P-Channel Pickle

Discussion in 'General Electronics Chat' started by jbriaris, Apr 16, 2013.

  1. jbriaris

    Thread Starter New Member

    Apr 11, 2013
    Hi All

    I'm looking to use a p-channel MOSFET as a logic level switch. I'm working between 0 and 5V, and want the FET to switch on (i.e. saturated) at 0V and to switch off at a positive voltage less than 5V.

    I've been playing with different spice models (e.g. IRLML6302, BSS84, etc.) but whilst they all have positive gate threshold voltages Vgs, I'm still operating in the linear region at 0V (i.e. Vgs is the 'turn off' voltage, not the 'turn on' voltage). I want the FET to be saturated at 0V.

    Does anyone know of any logic level p-channel MOSFETs that can do this? Or, perhaps, I'm missing something and can obtain the desired result using an N-channel MOSFET?

    Thanx! :)
  2. kubeek

    AAC Fanatic!

    Sep 20, 2005
    Where exactly is the threshold? 0V and lower means on, anything above 0V means off?
    It seems you would want a comparator driving the mosfet.
  3. jbriaris

    Thread Starter New Member

    Apr 11, 2013
    Thanks kubeek.

    Yes, 0V should be off and anything greater than 5V should be on. A comparator would be an option, but I was trying to keep the number of components to a minimum.

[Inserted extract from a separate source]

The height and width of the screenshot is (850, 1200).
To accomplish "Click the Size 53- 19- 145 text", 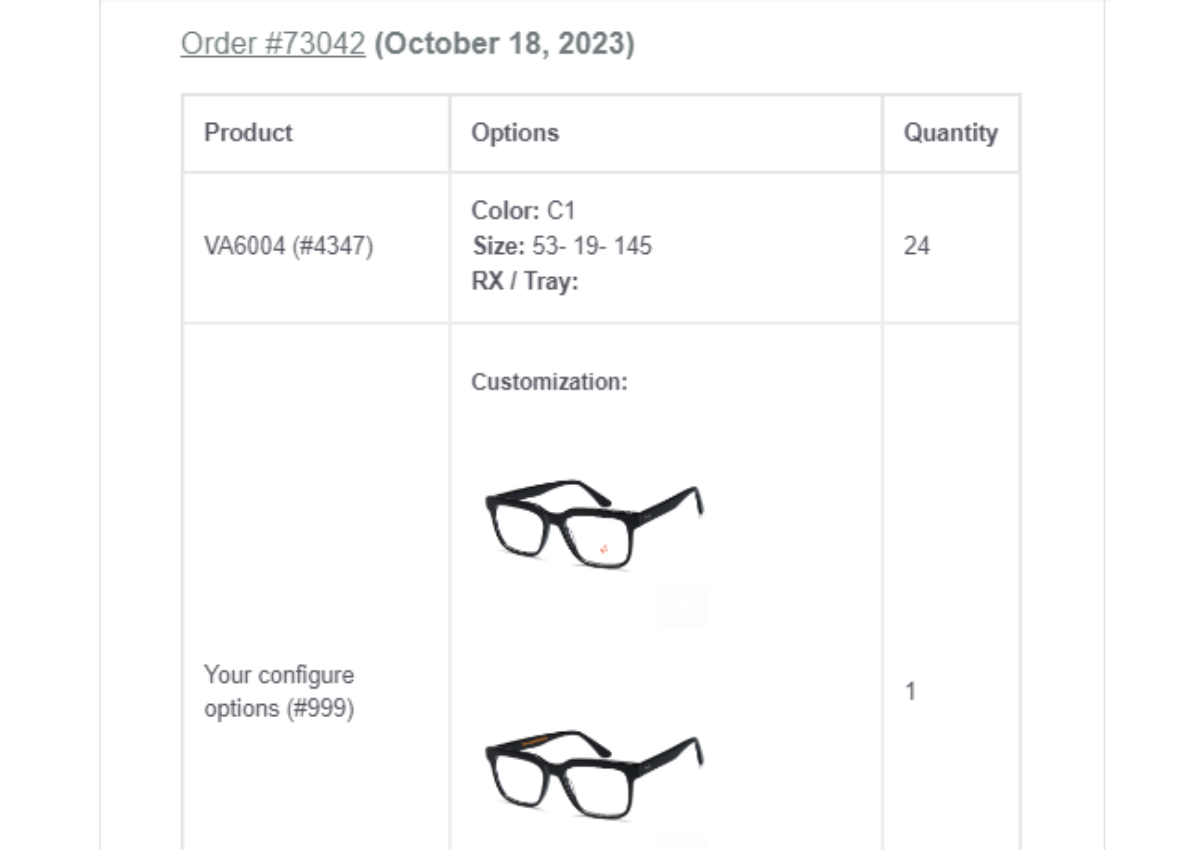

    I ask because I'm designing an LED driver circuit and already using some n-channel MOSFETS (2N7007) to do switching using 0 and 5V as logic levels, i.e., 5V on, and 0V off. I was hoping that I could 'mirror' the 2N7007 FET using a similar p-channel equivalent to provide 5V off and 0V on. Perhaps some SPSTs/SPDTs would be better? :confused:
  4. #12


    Nov 30, 2010
    You seem to be looking for some logic level, p-channel, depletion type mosfets. I don't think they exist.

    How much current?
  5. jbriaris

    Thread Starter New Member

    Apr 11, 2013
    It wouldn't surprise me if I was looking for something that's not available :p.

    The role of the FET isn't to draw current through a load, but to tie another MOSFET that forms part of a constant current circuit to ground (see circ1.png attached). I might not need a p-channel FET, but I was trying to understand what was going on by trying one out - let me explain more:

    The circuit attached is a simplified part of a larger circuit that drives two LEDs back-to-back. It is grossly simplified but exhibits the same phenomenon that I don't quite understand. The FET U3 is switched off asynchronously with FET U2, i.e., the output from the opamp is 'grounded' via R3 when V2 is low (0V), but delivered to the gate of U2 when V2 is high (again, this isn't the complete circuit, but does demonstrate what I'm getting at).

    plot1.png and plot2.png shows what I'm trying to understand. plot1.png shows pulse trains V2 and V3, and the current through V5 (null voltage source just to measure current). The current is pretty much as expected at 20mA, but with peaking either side. First few questions:
    1. Is this peaking the direct result of the small rise- and fall-times of the pulses?
    2. There will always be some rise-/fall-time; is there any way to minimize the peaking effect on the current?
    3. More of a general point: I set the rise/fall times to zero in the SPICE PULSE parameters for V2 and V3 - why are they there?
    plot2.png shows the output voltage from the 'ideal' opamp U1. When V3 is low and U2 is tied to ground, the gain becomes massive before slowly falling away. Again,
    1. Is this the result of the rise/fall-times of the pulse trains?
    2. Do I need to worry about this? (I guess in a real opamp the gain will be limited by Vcc)
    Would really appreciate some pointers. Thanks. :)
  6. ErnieM

    AAC Fanatic!

    Apr 24, 2011
    What happens is when V3 is high U2 is held off, but the op amp U1 wants to see current so it's output goes to it's positive saturation. When you release the drive on U2 a HUGE drive voltage is there so it turns on into an overshoot.

    You would get a better response by moving R3/U3 from the output of U1 to the input, using it to "short out" the V2 signal from U1.
    jbriaris likes this.
  7. takao21203

    Distinguished Member

    Apr 28, 2012
    They do exist. All P-CH MOSFETs have negative gate voltages.

    I've abused some regular p-CH MOSFETs for a 3V circuit, it is enough for small currents, right on the threshold margin.
    They are not neccessarily expensive.

    But normally even for 5V, use a logic level MOSFET.